◆ The problem
Copy out the lines of the listing below verbatim, starting at the line containing "This screenshot has width=1350, height=1000." and ending at the line containing "coordinates (598, 594).", both lines included.

Dataset rows:

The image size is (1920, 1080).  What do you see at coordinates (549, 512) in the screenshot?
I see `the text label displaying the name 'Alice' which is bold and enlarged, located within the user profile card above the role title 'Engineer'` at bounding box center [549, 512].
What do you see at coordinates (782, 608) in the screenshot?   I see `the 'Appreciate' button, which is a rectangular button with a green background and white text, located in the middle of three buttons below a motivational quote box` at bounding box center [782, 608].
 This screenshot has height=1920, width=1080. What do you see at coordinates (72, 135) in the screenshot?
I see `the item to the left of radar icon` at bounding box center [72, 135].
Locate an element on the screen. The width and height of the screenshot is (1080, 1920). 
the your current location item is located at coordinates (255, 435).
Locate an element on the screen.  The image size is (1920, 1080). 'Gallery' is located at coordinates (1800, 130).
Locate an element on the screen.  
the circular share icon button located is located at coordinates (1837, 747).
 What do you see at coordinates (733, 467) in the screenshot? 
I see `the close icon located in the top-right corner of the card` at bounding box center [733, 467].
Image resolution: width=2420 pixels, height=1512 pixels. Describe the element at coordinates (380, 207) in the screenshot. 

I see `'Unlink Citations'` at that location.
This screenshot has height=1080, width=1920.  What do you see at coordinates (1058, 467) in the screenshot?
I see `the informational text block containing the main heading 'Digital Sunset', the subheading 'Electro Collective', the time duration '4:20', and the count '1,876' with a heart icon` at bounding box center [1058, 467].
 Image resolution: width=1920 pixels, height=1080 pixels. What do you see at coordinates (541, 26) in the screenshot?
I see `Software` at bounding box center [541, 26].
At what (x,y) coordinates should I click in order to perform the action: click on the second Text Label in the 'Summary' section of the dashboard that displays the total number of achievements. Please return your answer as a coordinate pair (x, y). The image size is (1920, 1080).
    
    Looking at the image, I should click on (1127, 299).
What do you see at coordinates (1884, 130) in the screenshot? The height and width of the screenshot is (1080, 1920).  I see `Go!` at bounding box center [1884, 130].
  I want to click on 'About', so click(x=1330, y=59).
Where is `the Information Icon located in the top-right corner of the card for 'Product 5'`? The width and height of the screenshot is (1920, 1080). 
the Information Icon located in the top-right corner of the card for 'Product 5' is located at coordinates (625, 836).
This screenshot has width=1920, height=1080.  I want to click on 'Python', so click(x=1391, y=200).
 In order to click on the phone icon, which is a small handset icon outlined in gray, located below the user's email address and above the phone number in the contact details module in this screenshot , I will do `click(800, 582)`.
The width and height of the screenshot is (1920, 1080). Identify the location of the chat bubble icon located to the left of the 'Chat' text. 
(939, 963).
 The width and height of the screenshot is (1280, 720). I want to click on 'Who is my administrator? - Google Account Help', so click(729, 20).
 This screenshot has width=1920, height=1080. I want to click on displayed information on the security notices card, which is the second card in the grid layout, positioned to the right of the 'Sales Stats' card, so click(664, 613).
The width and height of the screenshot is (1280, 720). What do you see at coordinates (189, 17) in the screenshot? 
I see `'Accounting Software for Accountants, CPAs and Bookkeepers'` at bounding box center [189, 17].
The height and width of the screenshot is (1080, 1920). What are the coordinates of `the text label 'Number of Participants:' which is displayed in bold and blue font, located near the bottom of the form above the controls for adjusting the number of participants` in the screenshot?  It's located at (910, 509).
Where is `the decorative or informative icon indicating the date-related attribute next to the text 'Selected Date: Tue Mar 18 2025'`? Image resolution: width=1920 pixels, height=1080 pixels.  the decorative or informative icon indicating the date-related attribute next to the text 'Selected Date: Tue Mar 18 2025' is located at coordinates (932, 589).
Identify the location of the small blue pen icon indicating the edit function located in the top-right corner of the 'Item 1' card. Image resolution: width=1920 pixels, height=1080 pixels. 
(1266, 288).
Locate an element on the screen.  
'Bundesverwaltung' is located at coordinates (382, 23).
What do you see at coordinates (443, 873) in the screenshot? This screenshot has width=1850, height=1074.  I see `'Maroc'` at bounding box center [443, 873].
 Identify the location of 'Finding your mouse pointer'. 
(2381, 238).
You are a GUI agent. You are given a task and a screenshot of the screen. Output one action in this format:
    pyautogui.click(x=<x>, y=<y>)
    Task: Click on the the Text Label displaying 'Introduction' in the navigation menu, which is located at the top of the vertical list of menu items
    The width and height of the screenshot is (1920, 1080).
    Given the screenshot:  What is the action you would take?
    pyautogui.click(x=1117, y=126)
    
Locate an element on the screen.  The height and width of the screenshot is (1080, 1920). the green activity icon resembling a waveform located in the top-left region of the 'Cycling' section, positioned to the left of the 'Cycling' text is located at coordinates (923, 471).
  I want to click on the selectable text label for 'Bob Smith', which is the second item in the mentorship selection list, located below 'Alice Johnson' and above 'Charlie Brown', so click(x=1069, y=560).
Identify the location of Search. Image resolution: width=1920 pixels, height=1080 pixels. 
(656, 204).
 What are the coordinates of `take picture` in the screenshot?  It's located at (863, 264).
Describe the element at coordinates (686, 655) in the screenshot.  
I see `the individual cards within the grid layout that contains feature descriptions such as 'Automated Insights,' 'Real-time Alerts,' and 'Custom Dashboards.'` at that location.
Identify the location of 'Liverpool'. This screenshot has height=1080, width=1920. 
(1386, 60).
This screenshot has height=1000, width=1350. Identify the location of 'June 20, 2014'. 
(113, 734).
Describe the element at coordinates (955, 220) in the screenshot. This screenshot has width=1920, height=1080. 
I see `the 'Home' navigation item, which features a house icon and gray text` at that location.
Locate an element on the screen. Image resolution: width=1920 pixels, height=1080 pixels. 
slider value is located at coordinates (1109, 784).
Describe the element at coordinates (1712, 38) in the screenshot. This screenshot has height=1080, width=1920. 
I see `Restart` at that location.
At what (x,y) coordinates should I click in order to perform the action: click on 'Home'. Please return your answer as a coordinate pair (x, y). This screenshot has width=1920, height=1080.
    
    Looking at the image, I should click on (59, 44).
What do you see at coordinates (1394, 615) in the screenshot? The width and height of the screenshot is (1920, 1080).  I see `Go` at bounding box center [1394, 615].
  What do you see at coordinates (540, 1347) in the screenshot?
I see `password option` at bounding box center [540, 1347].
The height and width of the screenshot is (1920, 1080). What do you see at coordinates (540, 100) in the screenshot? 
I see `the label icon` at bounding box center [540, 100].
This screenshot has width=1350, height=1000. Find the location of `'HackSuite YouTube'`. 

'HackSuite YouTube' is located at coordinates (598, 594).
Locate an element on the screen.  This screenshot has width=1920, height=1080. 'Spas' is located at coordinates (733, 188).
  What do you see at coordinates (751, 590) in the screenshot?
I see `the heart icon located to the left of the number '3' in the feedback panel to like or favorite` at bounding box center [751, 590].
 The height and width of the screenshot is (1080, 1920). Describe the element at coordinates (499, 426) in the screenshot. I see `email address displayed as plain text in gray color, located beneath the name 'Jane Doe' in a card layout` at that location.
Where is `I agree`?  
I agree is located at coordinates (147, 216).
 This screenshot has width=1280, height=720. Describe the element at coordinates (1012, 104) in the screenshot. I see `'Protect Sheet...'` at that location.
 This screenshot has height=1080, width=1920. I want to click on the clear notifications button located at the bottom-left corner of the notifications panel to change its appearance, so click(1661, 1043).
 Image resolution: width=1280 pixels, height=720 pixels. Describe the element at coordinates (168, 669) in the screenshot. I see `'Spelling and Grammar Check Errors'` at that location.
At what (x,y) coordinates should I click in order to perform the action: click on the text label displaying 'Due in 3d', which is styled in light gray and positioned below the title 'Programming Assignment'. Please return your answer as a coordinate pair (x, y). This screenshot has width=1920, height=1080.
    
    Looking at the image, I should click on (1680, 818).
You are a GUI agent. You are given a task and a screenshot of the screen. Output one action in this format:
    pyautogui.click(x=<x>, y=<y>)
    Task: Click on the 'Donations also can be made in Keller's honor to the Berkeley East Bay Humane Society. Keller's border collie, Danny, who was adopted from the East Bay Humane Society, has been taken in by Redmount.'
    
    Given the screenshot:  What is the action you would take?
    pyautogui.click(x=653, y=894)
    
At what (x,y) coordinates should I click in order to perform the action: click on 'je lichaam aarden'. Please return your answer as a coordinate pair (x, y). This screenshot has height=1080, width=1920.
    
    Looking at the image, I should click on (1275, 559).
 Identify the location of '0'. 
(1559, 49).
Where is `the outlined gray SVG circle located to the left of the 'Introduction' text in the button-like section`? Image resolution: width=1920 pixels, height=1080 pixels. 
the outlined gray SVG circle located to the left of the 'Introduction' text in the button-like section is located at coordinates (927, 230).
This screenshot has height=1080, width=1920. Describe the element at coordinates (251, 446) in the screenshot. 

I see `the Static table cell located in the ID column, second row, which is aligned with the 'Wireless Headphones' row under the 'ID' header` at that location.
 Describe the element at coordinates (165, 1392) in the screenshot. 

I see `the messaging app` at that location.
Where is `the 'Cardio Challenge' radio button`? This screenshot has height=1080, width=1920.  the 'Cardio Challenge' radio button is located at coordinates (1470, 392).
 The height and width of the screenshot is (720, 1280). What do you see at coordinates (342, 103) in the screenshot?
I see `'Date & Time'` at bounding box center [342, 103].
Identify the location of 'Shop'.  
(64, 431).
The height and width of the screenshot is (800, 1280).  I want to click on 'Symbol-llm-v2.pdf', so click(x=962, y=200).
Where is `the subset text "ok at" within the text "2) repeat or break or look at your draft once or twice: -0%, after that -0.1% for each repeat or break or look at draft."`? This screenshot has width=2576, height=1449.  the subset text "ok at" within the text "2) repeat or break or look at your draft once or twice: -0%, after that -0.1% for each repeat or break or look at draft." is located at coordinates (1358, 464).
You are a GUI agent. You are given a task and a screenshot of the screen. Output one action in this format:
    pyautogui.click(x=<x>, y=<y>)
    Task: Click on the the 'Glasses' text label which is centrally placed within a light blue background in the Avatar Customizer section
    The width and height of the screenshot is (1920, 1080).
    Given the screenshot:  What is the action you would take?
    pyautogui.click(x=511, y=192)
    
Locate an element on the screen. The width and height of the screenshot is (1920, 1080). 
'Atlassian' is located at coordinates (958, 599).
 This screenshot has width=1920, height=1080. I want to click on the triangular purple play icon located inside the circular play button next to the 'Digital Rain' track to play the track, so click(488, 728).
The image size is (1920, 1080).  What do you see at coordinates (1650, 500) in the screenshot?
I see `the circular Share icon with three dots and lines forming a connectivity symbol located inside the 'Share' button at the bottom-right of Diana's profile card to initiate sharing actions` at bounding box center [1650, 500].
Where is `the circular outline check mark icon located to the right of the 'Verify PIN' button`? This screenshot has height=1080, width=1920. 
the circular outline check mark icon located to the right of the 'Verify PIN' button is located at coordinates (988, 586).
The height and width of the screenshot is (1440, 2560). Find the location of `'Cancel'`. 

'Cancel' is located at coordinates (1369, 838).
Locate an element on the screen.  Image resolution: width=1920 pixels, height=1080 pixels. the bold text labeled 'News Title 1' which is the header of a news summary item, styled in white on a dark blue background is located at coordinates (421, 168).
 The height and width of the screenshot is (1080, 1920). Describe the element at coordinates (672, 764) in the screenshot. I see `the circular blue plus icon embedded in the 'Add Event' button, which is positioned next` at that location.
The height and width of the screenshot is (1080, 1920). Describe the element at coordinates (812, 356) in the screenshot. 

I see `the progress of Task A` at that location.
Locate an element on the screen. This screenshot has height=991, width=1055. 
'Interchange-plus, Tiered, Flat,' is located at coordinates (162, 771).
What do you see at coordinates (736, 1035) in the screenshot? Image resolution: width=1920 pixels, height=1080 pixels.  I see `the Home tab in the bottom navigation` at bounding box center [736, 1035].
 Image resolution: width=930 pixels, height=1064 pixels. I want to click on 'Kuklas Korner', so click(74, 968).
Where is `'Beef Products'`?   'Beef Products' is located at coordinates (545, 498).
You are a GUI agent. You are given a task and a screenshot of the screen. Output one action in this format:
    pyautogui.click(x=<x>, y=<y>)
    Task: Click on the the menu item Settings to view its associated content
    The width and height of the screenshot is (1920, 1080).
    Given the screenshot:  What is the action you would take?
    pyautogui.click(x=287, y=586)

◆ Worked solution
This screenshot has width=1350, height=1000. Find the location of `'HackSuite YouTube'`. 

'HackSuite YouTube' is located at coordinates (598, 594).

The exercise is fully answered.